Para Carla, a decisão do Judiciário sobre o corpo de Janaína demonstra que a Justiça do país é patriarcal. “É uma justiça extremamente patriarcal e que subtrai toda a capacidade da mulher de pensar por si mesma, de agir por si mesma e a trata como se fosse um ser que não pudesse tutelar as próprias ações”, disse. “Esse caso, além de nos provocar profunda indignação, nos deixa alertas.
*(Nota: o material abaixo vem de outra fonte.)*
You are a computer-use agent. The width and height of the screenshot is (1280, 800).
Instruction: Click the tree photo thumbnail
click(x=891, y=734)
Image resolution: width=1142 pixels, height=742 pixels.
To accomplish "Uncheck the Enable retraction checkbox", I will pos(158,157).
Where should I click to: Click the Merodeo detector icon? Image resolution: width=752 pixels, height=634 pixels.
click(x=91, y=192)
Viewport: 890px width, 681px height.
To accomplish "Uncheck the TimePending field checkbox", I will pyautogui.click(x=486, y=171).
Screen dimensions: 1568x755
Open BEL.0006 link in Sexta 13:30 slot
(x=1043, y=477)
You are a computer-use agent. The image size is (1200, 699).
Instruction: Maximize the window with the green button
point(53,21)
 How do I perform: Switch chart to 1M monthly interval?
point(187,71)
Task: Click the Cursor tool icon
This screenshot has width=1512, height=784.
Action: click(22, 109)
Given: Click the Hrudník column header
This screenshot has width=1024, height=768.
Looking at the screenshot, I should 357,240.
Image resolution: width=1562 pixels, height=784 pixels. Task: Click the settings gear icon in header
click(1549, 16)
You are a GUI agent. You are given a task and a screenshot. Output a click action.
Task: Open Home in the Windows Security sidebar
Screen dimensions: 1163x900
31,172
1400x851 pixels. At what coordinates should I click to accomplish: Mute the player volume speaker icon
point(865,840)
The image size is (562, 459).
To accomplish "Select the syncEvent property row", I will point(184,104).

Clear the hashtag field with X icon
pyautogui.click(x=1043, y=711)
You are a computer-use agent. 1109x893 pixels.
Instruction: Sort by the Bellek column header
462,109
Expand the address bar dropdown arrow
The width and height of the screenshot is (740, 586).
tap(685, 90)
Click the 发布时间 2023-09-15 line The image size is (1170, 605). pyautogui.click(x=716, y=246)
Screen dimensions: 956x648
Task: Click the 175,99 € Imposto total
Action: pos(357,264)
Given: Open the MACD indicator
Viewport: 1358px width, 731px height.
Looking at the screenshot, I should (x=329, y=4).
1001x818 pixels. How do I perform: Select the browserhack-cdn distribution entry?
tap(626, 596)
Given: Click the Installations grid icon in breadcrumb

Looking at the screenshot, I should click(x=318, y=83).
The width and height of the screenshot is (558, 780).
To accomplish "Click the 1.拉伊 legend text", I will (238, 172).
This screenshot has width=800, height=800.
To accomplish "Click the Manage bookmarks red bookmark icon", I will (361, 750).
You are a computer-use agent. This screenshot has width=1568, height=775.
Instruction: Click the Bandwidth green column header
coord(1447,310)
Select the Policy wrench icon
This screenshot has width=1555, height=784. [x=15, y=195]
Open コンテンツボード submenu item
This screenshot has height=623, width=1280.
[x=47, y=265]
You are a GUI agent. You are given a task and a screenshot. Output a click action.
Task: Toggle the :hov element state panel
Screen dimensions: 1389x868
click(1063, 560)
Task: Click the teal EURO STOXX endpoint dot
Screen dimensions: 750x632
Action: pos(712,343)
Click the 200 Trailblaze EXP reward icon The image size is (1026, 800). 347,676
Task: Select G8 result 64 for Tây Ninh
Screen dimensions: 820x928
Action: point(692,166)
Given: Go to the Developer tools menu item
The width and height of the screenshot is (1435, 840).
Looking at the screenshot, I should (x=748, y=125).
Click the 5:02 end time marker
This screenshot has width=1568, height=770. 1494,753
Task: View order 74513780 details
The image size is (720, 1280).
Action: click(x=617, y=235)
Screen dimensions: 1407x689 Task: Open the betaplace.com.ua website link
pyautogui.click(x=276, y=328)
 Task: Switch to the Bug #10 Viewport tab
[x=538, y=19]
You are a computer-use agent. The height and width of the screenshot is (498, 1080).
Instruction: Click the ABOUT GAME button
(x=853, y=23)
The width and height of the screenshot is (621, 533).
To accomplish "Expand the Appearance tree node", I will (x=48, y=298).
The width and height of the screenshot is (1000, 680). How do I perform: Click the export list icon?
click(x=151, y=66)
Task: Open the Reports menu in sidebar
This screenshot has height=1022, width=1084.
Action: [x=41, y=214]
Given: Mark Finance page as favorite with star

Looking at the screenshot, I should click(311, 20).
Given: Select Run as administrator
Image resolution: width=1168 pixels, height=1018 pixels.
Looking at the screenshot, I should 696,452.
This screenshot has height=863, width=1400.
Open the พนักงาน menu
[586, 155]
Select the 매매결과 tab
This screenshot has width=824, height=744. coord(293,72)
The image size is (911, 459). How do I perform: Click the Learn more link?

É mais um sintoma do avanço conservadorismo que vem atacando os direitos das mulheres”, falou.
Violação de direitos fundamentais
A Defensoria Pública da União (DPU) apresentou uma nota de repúdio sobre o caso na qual informa que vai representar no Conselho Nacional de Justiça e Conselho Nacional do Ministério Público, além de estudar medidas a serem adotadas no âmbito internacional. “No referido processo judicial, verificou-se a não observância dos direitos fundamentais da mulher, relacionados à autodeterminação, dignidade da pessoa humana, liberdade, sobretudo em face de seus direitos reprodutivos”, diz a nota.
Também por meio de nota, o Instituto de Garantias Penais criticou a decisão judicial e classificou o caso como uma “ultrajante violação de direitos e garantias fundamentais”. O instituto diz que o Ministério Público “manejou, de forma aberrante, ação civil pública para pedir que o Estado laqueasse as tubas uterinas” de Janaína e que o juiz determinou a laqueadura sob condução coercitiva sem a participação de advogado no processo.
A Agência Brasil também tentou contato com a prefeitura de Mococa, mas não obteve retorno até o momento de publicação da reportagem.